» **Dataset excerpts**
[Start of section]

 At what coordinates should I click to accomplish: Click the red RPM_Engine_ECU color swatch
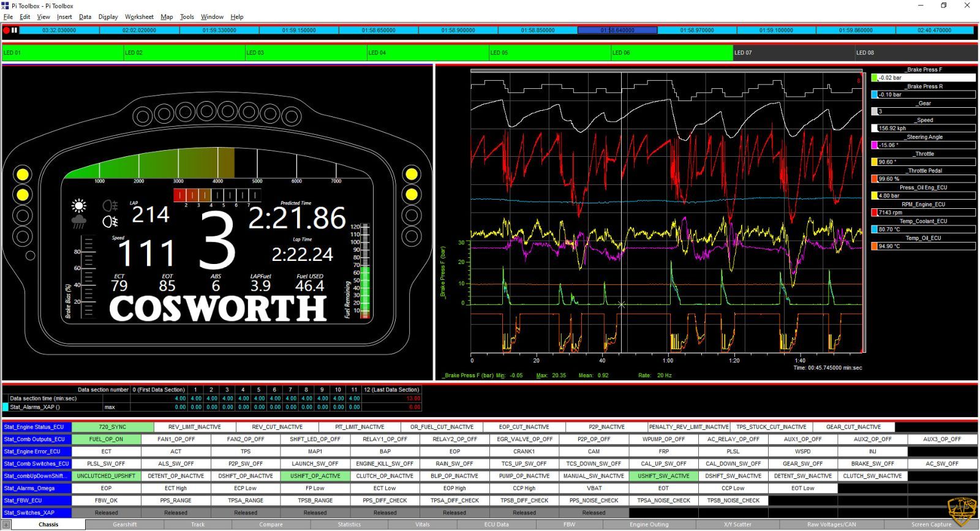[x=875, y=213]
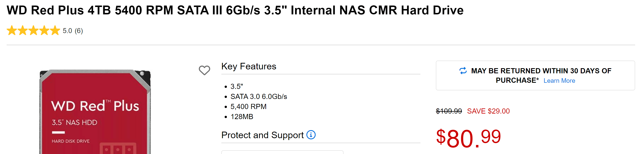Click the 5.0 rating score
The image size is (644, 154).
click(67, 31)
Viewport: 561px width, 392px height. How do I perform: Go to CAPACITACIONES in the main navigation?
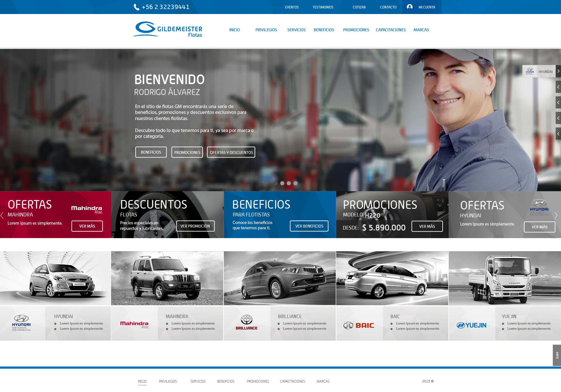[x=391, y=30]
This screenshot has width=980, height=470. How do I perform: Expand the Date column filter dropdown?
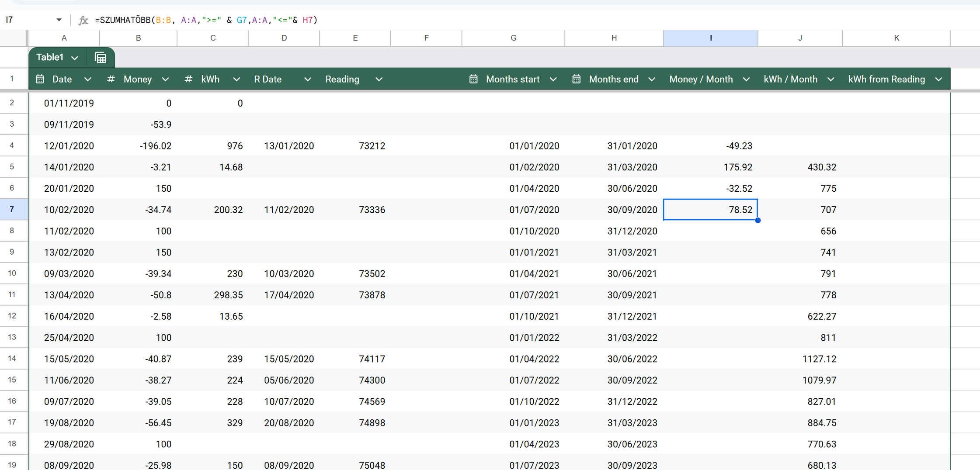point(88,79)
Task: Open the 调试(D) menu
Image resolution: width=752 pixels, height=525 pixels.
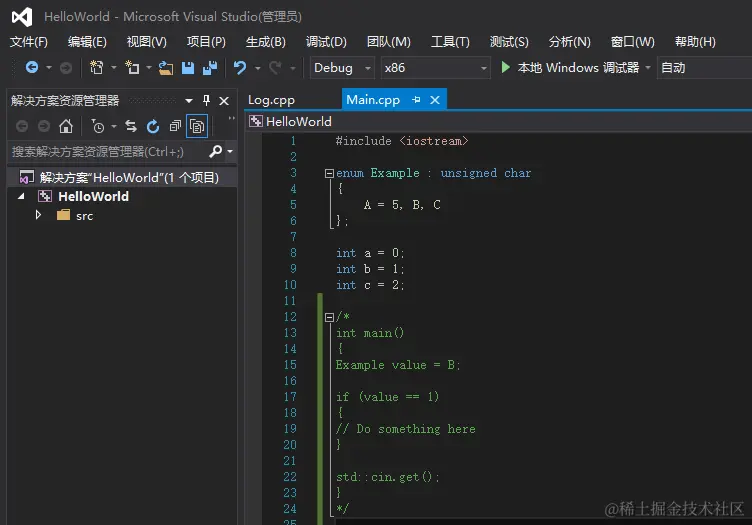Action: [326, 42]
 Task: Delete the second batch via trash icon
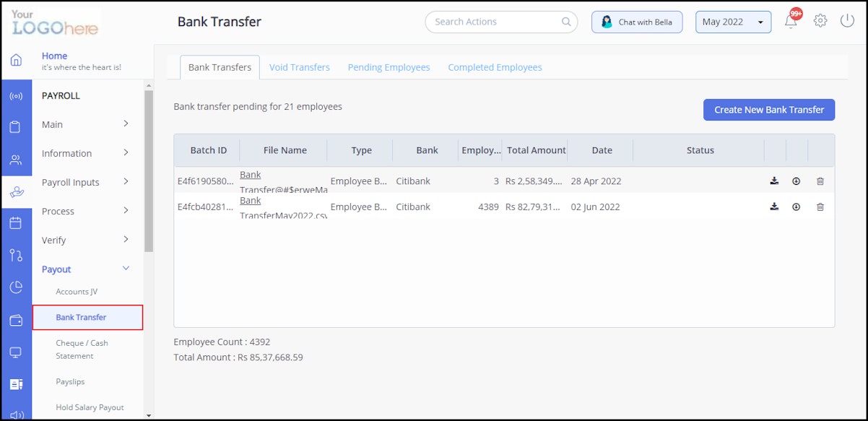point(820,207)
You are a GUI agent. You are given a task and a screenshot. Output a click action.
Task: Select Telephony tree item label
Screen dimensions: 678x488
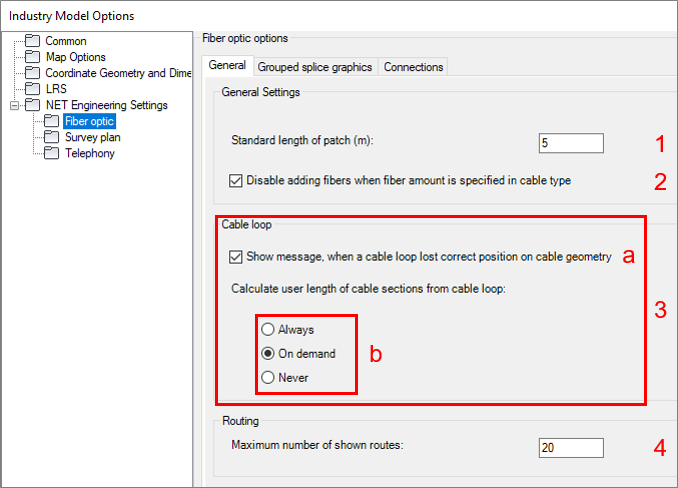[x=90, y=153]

[End of section]

» **Description of the task**
Pictures aside, reproduce all of the data exactly.

» **Solution below**
 At what coordinates should I click to accomplish: Click the red RPM_Engine_ECU color swatch
[x=875, y=213]
Click the 5.0 rating score
The image size is (644, 154).
click(67, 31)
Viewport: 561px width, 392px height. How do I perform: Go to CAPACITACIONES in the main navigation?
[x=391, y=30]
This screenshot has width=980, height=470. How do I perform: Expand the Date column filter dropdown?
point(88,79)
Task: Open the 调试(D) menu
Image resolution: width=752 pixels, height=525 pixels.
Action: [326, 42]
 Task: Delete the second batch via trash icon
point(820,207)
You are a GUI agent. You are given a task and a screenshot. Output a click action.
Task: Select Telephony tree item label
Screen dimensions: 678x488
[x=90, y=153]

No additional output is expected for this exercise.